Task to carry out:
Each entry must be restated word for word.

Data for the task:
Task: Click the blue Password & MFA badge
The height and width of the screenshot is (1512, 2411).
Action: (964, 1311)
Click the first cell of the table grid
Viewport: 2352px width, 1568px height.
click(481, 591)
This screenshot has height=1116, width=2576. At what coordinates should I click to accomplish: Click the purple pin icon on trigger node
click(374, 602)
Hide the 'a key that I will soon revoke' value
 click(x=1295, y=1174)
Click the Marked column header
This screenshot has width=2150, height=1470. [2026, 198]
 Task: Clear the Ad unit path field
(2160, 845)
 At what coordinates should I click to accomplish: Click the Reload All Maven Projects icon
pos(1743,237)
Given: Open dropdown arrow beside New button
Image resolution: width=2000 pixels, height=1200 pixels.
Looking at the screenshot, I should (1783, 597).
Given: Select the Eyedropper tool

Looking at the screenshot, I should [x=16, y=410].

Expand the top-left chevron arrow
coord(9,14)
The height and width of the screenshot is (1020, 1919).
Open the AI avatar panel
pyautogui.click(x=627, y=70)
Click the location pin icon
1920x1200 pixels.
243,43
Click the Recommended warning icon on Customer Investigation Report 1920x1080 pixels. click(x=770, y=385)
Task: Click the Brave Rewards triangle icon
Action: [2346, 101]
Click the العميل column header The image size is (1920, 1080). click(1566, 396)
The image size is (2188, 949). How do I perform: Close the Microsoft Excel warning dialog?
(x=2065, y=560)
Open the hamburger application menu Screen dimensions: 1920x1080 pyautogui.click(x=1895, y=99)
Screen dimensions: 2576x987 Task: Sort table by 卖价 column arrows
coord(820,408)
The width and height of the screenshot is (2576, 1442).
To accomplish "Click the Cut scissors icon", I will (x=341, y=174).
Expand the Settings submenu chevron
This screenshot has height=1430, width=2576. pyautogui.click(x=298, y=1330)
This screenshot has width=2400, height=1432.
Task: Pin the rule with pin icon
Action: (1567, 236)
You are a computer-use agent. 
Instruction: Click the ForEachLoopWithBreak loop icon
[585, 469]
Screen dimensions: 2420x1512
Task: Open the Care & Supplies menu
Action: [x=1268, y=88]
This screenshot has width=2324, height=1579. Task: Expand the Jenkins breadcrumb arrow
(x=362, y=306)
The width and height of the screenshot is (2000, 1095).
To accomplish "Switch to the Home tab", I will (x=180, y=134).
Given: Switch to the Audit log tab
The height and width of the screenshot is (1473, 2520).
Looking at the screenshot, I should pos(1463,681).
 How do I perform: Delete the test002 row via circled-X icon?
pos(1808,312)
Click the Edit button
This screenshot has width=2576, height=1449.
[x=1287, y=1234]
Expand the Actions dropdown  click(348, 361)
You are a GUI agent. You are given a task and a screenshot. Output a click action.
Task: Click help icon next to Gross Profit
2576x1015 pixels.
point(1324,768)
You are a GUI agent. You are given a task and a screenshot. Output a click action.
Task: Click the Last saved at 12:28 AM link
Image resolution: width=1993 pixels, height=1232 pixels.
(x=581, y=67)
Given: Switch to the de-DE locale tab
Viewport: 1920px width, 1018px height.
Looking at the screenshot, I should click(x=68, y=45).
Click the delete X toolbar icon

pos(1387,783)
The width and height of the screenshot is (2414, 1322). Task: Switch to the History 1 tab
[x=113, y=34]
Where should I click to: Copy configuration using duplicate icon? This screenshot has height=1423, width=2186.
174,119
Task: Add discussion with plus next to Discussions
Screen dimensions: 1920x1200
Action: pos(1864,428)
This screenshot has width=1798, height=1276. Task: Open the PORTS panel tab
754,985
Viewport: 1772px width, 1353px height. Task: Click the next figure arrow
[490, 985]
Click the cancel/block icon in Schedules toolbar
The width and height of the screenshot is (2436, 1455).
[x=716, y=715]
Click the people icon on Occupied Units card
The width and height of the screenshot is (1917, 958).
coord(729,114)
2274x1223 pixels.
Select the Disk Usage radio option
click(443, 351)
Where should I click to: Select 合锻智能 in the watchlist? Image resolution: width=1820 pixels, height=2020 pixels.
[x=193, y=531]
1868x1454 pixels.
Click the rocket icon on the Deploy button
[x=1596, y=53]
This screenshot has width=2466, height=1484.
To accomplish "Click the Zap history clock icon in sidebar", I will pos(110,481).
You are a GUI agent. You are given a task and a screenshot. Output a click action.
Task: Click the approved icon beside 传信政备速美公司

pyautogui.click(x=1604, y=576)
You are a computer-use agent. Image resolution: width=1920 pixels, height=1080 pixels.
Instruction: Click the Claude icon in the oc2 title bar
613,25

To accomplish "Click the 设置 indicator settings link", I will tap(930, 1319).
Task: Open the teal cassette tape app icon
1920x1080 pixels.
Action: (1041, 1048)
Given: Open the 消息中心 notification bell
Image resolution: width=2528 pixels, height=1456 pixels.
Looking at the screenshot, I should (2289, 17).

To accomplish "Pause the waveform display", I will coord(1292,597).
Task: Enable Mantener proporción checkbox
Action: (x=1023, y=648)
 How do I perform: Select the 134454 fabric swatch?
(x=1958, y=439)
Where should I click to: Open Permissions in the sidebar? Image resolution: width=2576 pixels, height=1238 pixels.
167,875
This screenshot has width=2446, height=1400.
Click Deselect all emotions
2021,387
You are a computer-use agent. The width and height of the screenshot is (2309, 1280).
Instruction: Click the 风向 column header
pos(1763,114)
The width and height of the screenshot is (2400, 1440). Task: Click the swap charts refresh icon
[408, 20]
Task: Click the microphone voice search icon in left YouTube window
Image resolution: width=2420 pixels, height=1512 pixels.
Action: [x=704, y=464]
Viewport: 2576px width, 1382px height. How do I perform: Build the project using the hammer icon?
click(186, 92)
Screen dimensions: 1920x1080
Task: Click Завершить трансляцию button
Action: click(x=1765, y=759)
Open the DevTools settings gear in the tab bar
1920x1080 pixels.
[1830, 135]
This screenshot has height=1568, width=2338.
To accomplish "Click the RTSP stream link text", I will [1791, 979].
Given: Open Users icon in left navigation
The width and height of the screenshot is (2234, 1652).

Reply to the task:
Task: Click the blue Password & MFA badge
The height and width of the screenshot is (1512, 2411).
Action: (964, 1311)
Click the first cell of the table grid
Viewport: 2352px width, 1568px height.
click(481, 591)
This screenshot has height=1116, width=2576. At what coordinates should I click to accomplish: Click the purple pin icon on trigger node
click(374, 602)
Hide the 'a key that I will soon revoke' value
 click(x=1295, y=1174)
Click the Marked column header
This screenshot has width=2150, height=1470. [2026, 198]
 Task: Clear the Ad unit path field
(2160, 845)
 At what coordinates should I click to accomplish: Click the Reload All Maven Projects icon
pos(1743,237)
Given: Open dropdown arrow beside New button
Image resolution: width=2000 pixels, height=1200 pixels.
Looking at the screenshot, I should (1783, 597).
Given: Select the Eyedropper tool

Looking at the screenshot, I should [x=16, y=410].

Expand the top-left chevron arrow
coord(9,14)
The height and width of the screenshot is (1020, 1919).
Open the AI avatar panel
pyautogui.click(x=627, y=70)
Click the location pin icon
1920x1200 pixels.
243,43
Click the Recommended warning icon on Customer Investigation Report 1920x1080 pixels. click(x=770, y=385)
Task: Click the Brave Rewards triangle icon
Action: [2346, 101]
Click the العميل column header The image size is (1920, 1080). click(1566, 396)
The image size is (2188, 949). How do I perform: Close the Microsoft Excel warning dialog?
(x=2065, y=560)
Open the hamburger application menu Screen dimensions: 1920x1080 pyautogui.click(x=1895, y=99)
Screen dimensions: 2576x987 Task: Sort table by 卖价 column arrows
coord(820,408)
The width and height of the screenshot is (2576, 1442).
To accomplish "Click the Cut scissors icon", I will (x=341, y=174).
Expand the Settings submenu chevron
This screenshot has height=1430, width=2576. pyautogui.click(x=298, y=1330)
This screenshot has width=2400, height=1432.
Task: Pin the rule with pin icon
Action: (1567, 236)
You are a computer-use agent. 
Instruction: Click the ForEachLoopWithBreak loop icon
[585, 469]
Screen dimensions: 2420x1512
Task: Open the Care & Supplies menu
Action: [x=1268, y=88]
This screenshot has width=2324, height=1579. Task: Expand the Jenkins breadcrumb arrow
(x=362, y=306)
The width and height of the screenshot is (2000, 1095).
To accomplish "Switch to the Home tab", I will (x=180, y=134).
Given: Switch to the Audit log tab
The height and width of the screenshot is (1473, 2520).
Looking at the screenshot, I should pos(1463,681).
 How do I perform: Delete the test002 row via circled-X icon?
pos(1808,312)
Click the Edit button
This screenshot has width=2576, height=1449.
[x=1287, y=1234]
Expand the Actions dropdown  click(348, 361)
You are a GUI agent. You are given a task and a screenshot. Output a click action.
Task: Click help icon next to Gross Profit
2576x1015 pixels.
point(1324,768)
You are a GUI agent. You are given a task and a screenshot. Output a click action.
Task: Click the Last saved at 12:28 AM link
Image resolution: width=1993 pixels, height=1232 pixels.
(x=581, y=67)
Given: Switch to the de-DE locale tab
Viewport: 1920px width, 1018px height.
Looking at the screenshot, I should click(x=68, y=45).
Click the delete X toolbar icon

pos(1387,783)
The width and height of the screenshot is (2414, 1322). Task: Switch to the History 1 tab
[x=113, y=34]
Where should I click to: Copy configuration using duplicate icon? This screenshot has height=1423, width=2186.
174,119
Task: Add discussion with plus next to Discussions
Screen dimensions: 1920x1200
Action: pos(1864,428)
This screenshot has width=1798, height=1276. Task: Open the PORTS panel tab
754,985
Viewport: 1772px width, 1353px height. Task: Click the next figure arrow
[490, 985]
Click the cancel/block icon in Schedules toolbar
The width and height of the screenshot is (2436, 1455).
[x=716, y=715]
Click the people icon on Occupied Units card
The width and height of the screenshot is (1917, 958).
coord(729,114)
2274x1223 pixels.
Select the Disk Usage radio option
click(443, 351)
Where should I click to: Select 合锻智能 in the watchlist? Image resolution: width=1820 pixels, height=2020 pixels.
[x=193, y=531]
1868x1454 pixels.
Click the rocket icon on the Deploy button
[x=1596, y=53]
This screenshot has width=2466, height=1484.
To accomplish "Click the Zap history clock icon in sidebar", I will pos(110,481).
You are a GUI agent. You are given a task and a screenshot. Output a click action.
Task: Click the approved icon beside 传信政备速美公司

pyautogui.click(x=1604, y=576)
You are a computer-use agent. Image resolution: width=1920 pixels, height=1080 pixels.
Instruction: Click the Claude icon in the oc2 title bar
613,25

To accomplish "Click the 设置 indicator settings link", I will tap(930, 1319).
Task: Open the teal cassette tape app icon
1920x1080 pixels.
Action: (1041, 1048)
Given: Open the 消息中心 notification bell
Image resolution: width=2528 pixels, height=1456 pixels.
Looking at the screenshot, I should (2289, 17).

To accomplish "Pause the waveform display", I will coord(1292,597).
Task: Enable Mantener proporción checkbox
Action: (x=1023, y=648)
 How do I perform: Select the 134454 fabric swatch?
(x=1958, y=439)
Where should I click to: Open Permissions in the sidebar? Image resolution: width=2576 pixels, height=1238 pixels.
167,875
This screenshot has width=2446, height=1400.
Click Deselect all emotions
2021,387
You are a computer-use agent. The width and height of the screenshot is (2309, 1280).
Instruction: Click the 风向 column header
pos(1763,114)
The width and height of the screenshot is (2400, 1440). Task: Click the swap charts refresh icon
[408, 20]
Task: Click the microphone voice search icon in left YouTube window
Image resolution: width=2420 pixels, height=1512 pixels.
Action: [x=704, y=464]
Viewport: 2576px width, 1382px height. How do I perform: Build the project using the hammer icon?
click(186, 92)
Screen dimensions: 1920x1080
Task: Click Завершить трансляцию button
Action: click(x=1765, y=759)
Open the DevTools settings gear in the tab bar
1920x1080 pixels.
[1830, 135]
This screenshot has height=1568, width=2338.
To accomplish "Click the RTSP stream link text", I will [1791, 979].
Given: Open Users icon in left navigation
The width and height of the screenshot is (2234, 1652).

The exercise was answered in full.